What is crime?

Centre for Crime and Justice Studies

6 July 2009 to 21 August 2009

198 Contemporay Arts & Learning

An exhibition of Photography that asks the question ‘What is crime?’

‘Too often the media focuses on the harms and crimes of those who have relatively little power in society. This exhibition will broaden our view of who is affected by the financial crisis, environmental harms and different forms of violence.' Ken Loach
Violent events caused by businesses and the state; hidden violence against women, children and the elderly; the way in which poverty hurts, injures, and kills; the impact of environmental pollution, the images in this exhibition reflect concerns that rarely attract the same level of political and public concern as `conventional' crime.

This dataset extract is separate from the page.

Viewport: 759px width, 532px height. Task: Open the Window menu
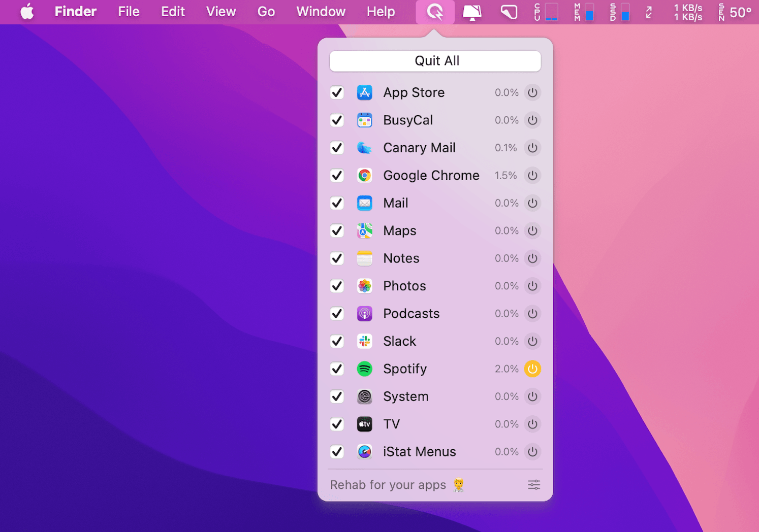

Organised by the Centre for Crime and Justice Studies in collaboration with 198, and supported by The Wates Foundation and The Independent, this exhibition presents entries to the What is crime? competition. Rather than conventional law and order images of police, prison and judges, What Is crime? invited entries which challenged conventional thinking about harm, injustice and crime. Divided into three categories, violence, finance and environment the competition inspired school children, professional photographers and other members of the public, both in the UK and internationally, to interpret the competition themes. The judging panel was made up of individuals able to bring a range of expertise from the world of arts and academia, including photographers, criminologists and curators such as award winning film maker Ken Loach, Mark Haworth-Booth, Tom Hunter and Tamsin O Hanlon.

The What is crime? exhibition is part of a broader project by the Centre for Crime and Justice Studies, that has produced original research from leading academics on questions as broad as ‘safety crimes’ in the workplace, the impact of environmental regulation on human health and also the effect of the current recession on homicide, suicide and heart attack rates across Europe. The winning entries include images depicting the construction of Israel/Palestinian wall, a polluted river in India, children working in an illegal tannery, images of environmental damage, and the painful suffering of the elderly.

 

Images Mays Legs, Davy Jones, Sea at Foxhall, Catherine Lindsey Davies, In Need of Refreshment, Anna Chrystal Stephens, Dark Waters, Alex Masi, The Palestinian Wall, Reyaz Limalia.